- _Task description_
Everything from the line containing "The width and height of the screenshot is (754, 572)." to the last line of the data below should be copied word for word, and nothing else.
*****
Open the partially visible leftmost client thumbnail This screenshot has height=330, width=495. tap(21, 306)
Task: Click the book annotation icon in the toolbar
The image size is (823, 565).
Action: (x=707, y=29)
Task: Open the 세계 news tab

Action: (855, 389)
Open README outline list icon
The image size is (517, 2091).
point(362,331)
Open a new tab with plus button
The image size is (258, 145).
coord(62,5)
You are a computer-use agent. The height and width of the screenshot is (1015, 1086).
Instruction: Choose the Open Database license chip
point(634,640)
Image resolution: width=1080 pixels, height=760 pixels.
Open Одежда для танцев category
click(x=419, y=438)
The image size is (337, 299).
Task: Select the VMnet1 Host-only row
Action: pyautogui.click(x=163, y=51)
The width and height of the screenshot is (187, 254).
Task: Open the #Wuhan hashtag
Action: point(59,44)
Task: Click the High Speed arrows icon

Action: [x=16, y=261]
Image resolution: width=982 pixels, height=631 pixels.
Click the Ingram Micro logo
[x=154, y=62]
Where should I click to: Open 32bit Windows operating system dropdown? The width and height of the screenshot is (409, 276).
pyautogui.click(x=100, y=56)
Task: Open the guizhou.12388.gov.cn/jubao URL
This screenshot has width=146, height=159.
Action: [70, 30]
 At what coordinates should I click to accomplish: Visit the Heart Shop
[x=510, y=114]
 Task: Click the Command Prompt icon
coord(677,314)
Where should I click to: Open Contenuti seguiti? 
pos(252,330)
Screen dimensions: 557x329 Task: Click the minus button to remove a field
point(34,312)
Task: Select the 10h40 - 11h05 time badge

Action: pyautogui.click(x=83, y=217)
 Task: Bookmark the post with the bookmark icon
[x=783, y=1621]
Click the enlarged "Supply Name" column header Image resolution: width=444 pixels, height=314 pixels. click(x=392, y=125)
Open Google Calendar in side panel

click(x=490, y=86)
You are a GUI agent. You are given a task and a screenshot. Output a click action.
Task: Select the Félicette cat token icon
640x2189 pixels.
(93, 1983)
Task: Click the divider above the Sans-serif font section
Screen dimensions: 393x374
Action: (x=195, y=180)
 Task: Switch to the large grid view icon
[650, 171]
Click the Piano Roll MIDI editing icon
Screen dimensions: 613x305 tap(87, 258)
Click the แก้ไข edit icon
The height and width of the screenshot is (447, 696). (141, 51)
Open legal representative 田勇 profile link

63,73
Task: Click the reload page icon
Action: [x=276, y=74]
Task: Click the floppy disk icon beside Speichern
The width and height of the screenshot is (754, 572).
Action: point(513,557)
*****
- _Solution for this exercise_
The width and height of the screenshot is (754, 572).
Action: point(513,557)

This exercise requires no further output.